За время нашей лесной вылазки я порядком продрогла, поэтому, с удовольствием укутавшись в мягкий плед Германа, легла на диван и свернулась калачиком. Этот дом был уютным, тёплым, он даже стал казаться мне почти родным, но сейчас все это не имело значения. Я видела лишь черно-белые краски и безысходную пустоту. Вся жизнь казалась именно такой. Меня бросил парень. Потом он умер. После чего кто-то стал не только присылать записки от его имени, но и делать действительно ужасные вещи. Он порвал мою любимую игрушку. Убил мою кошку. А на десерт – оказывается, вполне вероятно, что этот «кто-то» – мой лучший друг. Никому не пожелаю такого «счастья».
– Ты совсем замёрзла, – констатировал Герман, присаживаясь рядом и нежно поглаживая разметавшиеся по подушке волосы. – Чайник скоро закипит.
– Как думаешь, это действительно Ромыч? Я имею ввиду…делает все это?
– Я не знаю, Даша. Честно не знаю. Это может быть он, но точно с такой же вероятностью может быть и не он. Вся эта история с мамой и клюквой звучит как бред. К тому же, аноним действительно много о тебе знает. Столько, сколько может знать только близкий человек. Такой как Ромыч. Но… Не знаю, в то же время я не верю, что он вообще на такое способен.
– Вика сказала, что Ромыч влюблён в меня. Он мог ревновать к Туре.
– Время покажет. Если это Рома, то вряд ли он скоро как-то проявит себя.
– Но он может наоборот сделать это специально, чтобы отвести подозрения!
– Это глупо. Он понимает, что сейчас мы будем особенно внимательны.
– Черт, не могу больше думать об этом! Ненавижу!
От злости я пнула лежащую в ногах подушку.
– Чайник закипел, – с тёплом в голосе сообщил Герман. – Я приготовил заварку твоего любимого имбирного чая. И у меня есть для тебя еще кое-что.
Пришлось все-таки покинуть свой уютный домик из пледа и проследовать за ним на кухню, где царил приятный аромат имбиря, а на тумбе стояла гигантская банка «Нутеллы».

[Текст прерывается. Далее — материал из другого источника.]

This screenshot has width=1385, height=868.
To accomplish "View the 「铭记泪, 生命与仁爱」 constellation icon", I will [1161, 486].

– Папа всегда давал мне шоколадную пасту, когда я грустил. Разрешал есть хоть столовыми ложками или даже прямо руками. Ты не поверишь, но так действительно вкуснее! Мама, конечно же, всегда ругалась. А он тайно подзывал меня к себе и вручал целую банку. Эта «Нутелла» вся твоя. И если она сделает твоё настроение лучше хоть на самую малость, значит, все не зря.
И хотя прежде улыбаться мне совершенно не хотелось, сейчас я просто не могла сдержаться. Я обожала шоколадную пасту. И, когда ваша жизнь катится не пойми куда, но у вас есть гигантская банка «Нутеллы» – в этом мире еще не все потеряно.

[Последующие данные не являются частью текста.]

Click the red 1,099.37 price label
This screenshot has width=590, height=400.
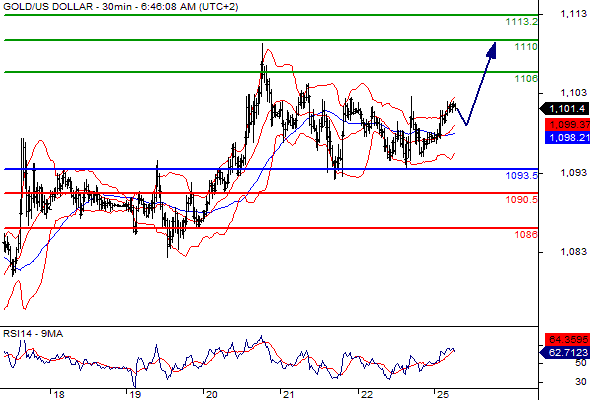coord(567,125)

– Герман, – я с удовольствием облизала палец, которым зачерпнула большую порцию пасты, и тут же посерьёзнела, – ты объезжал адреса, которые мы нашли?

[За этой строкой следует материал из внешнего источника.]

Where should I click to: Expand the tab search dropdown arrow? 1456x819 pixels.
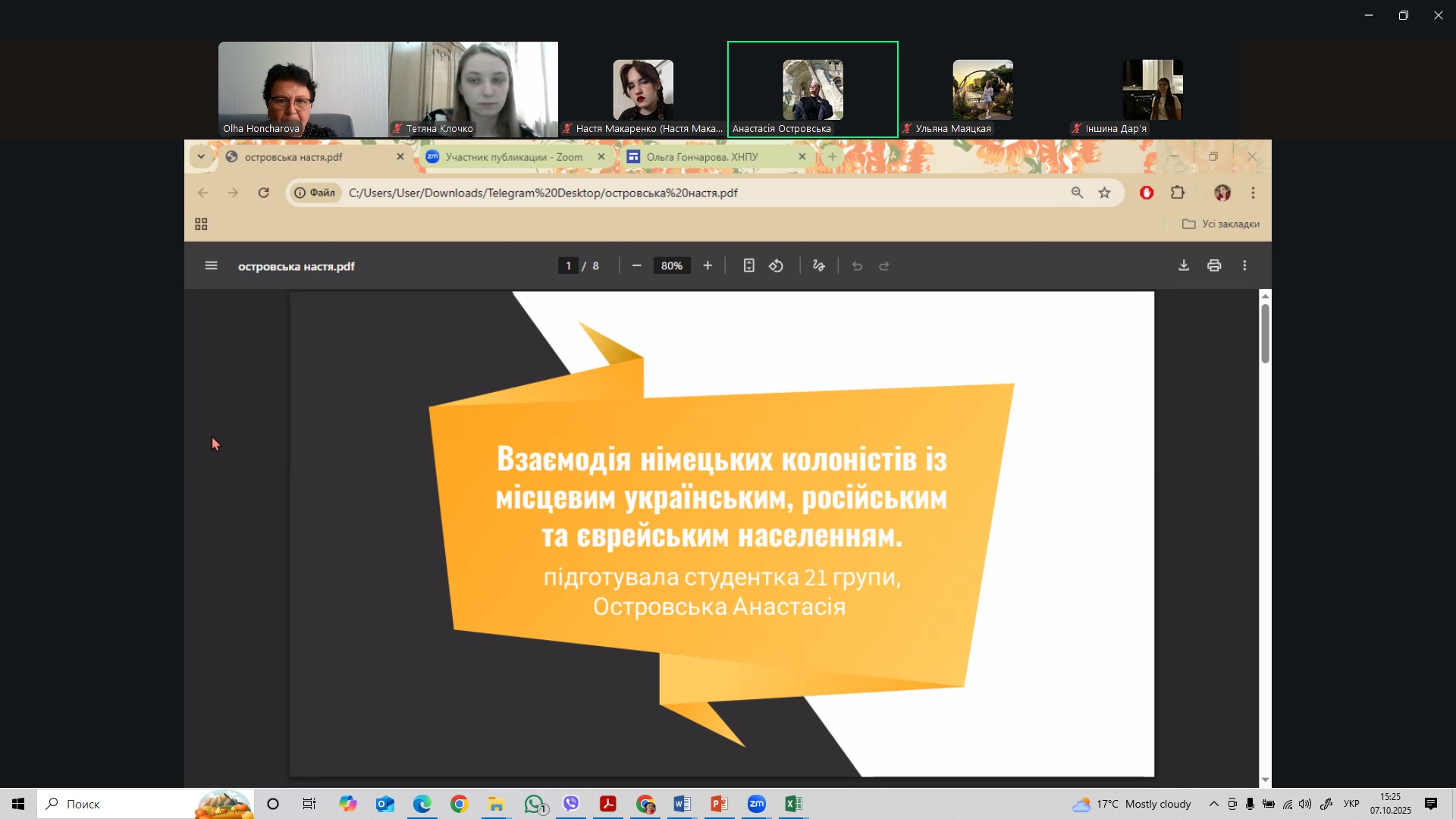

Мне вдруг захотелось сменить тему и хотя бы ненадолго перестать думать об анониме и том факте, что им мог оказаться Ромыч. Но Герман лишь отрицательно покачал головой.
– Но почему?
– Я…я не знаю. Я боюсь. Не знаю, что делать, когда туда приеду. Что я ему скажу? Здравствуй, папа, я твой блудный сын? Может быть, он вообще не хочет меня видеть? Или уже давно умер?